The use of radiation tolerant technique (triple module redundancy technique) is foreseen to be applied in the next version of CIC in order to mitigate the effects of Single Event Upset (SEU) in the digital control circuitry. The consequences in power dissipation increase, due to the use of such a triplication technique, will be addressed by a dedicated power optimization study.

#### 4. Simulation results

A standalone script-based verification environment has been implemented to extensively simulate the CIC with back-annotated delays extracted from the final layout (in Figure 2a). Simulations have been performed in 3 different corners (maximum at 0.9 V, -40°C; typical at 1 V, 25°C, inimum at 1.32 V, 0°C) and for both test cases (PS and 2S), showing that all the functionalities are met. The testbench performs the comparison between data streams from CMS simulation environment with the CIC model outputs after the phase alignment and data treatment.
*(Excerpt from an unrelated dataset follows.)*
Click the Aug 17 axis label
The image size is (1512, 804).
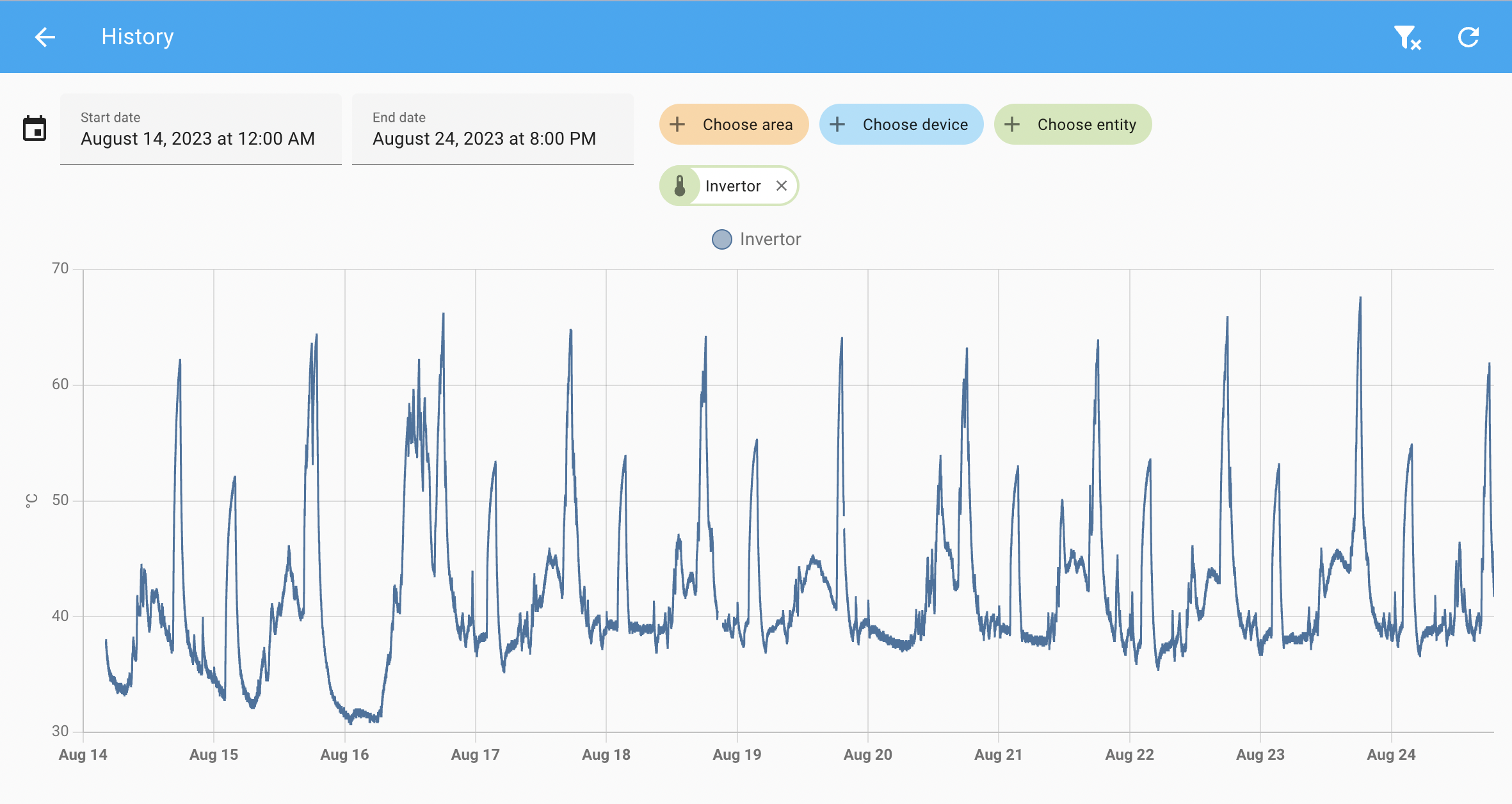[475, 755]
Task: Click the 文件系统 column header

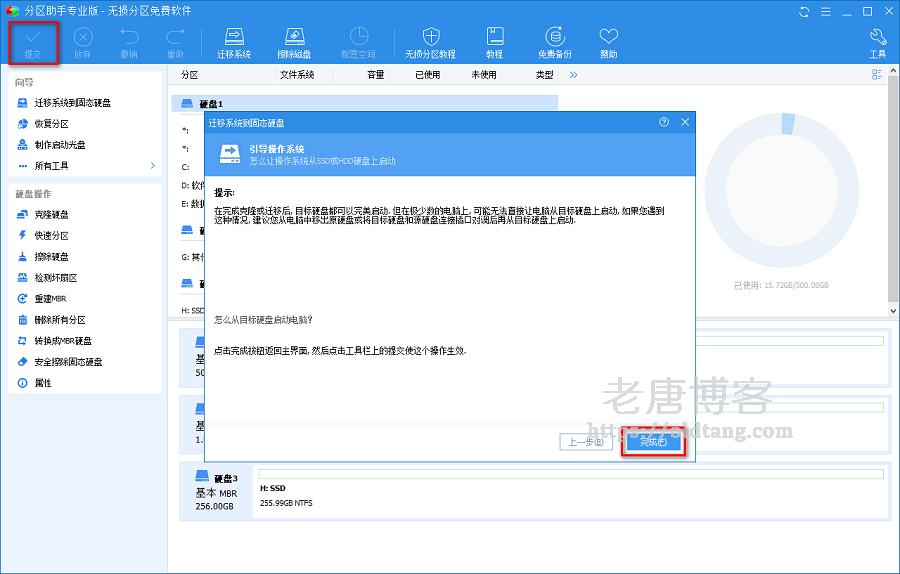Action: click(x=297, y=75)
In addition to that verification environment, a system level testbench for validating the full acquisition chain composed by eight FE ASICs has been developed by CERN [6].

#### 5. Conclusion and future developments

The CIC is a front-end chip common to both PS and 2S modules for the future Phase-II upgrade CMS Outer Tracker. The first prototype integrating all required functionalities has been submitted for fabrication. Timing analysis and post layout simulations show that the prototype reaches the required performances for both the FE configurations. For the second iteration of the CIC the triplication of the control paths is the first feature that will be introduced in the design along with the optimization of its power consumption.

#### Acknowledgements

The authors would like to thank Alessandro Caratelli, Davide Ceresa and Kostas Kloukinas for the help received in the definition of the digital flow of the CIC.

## References

- [1] CMS collaboration, CMS Technical Design Report for the Phase-2 Tracker Upgrade, CERN-LHCC-2017-009, CMS-TDR-014.
- [2] Design and simulation of a 65 nm Macro-Pixel Readout ASIC (MPA) for the Pixel-Strip (PS) module of the CMS Outer Tracker detector at the HL-LHC, D. Ceresa et al., PoS TWEPP 2017: 032.
- [3] *CBC3: a CMS microstrip readout ASIC with logic for track-trigger modules at HL-LHC*, M.Prydderch et al., PoS TWEPP 2017: 001.
- [4] https://indico.in2p3.fr/event/14305/contributions/17786/attachments/14696/18009/moreira\_benodet 201705191708.pdf.
- [5] *Design of low-power, low-voltage, differential I/O links for High Energy Physics applications*, G. Traversi et al., JINST Vol. 10, Jan'15.
- [6] System Level simulation framework for the ASICs development of a novel particle physics detector", A.Caratelli et al., 2018 PRIME 10.1109/PRIME.2018.8430367.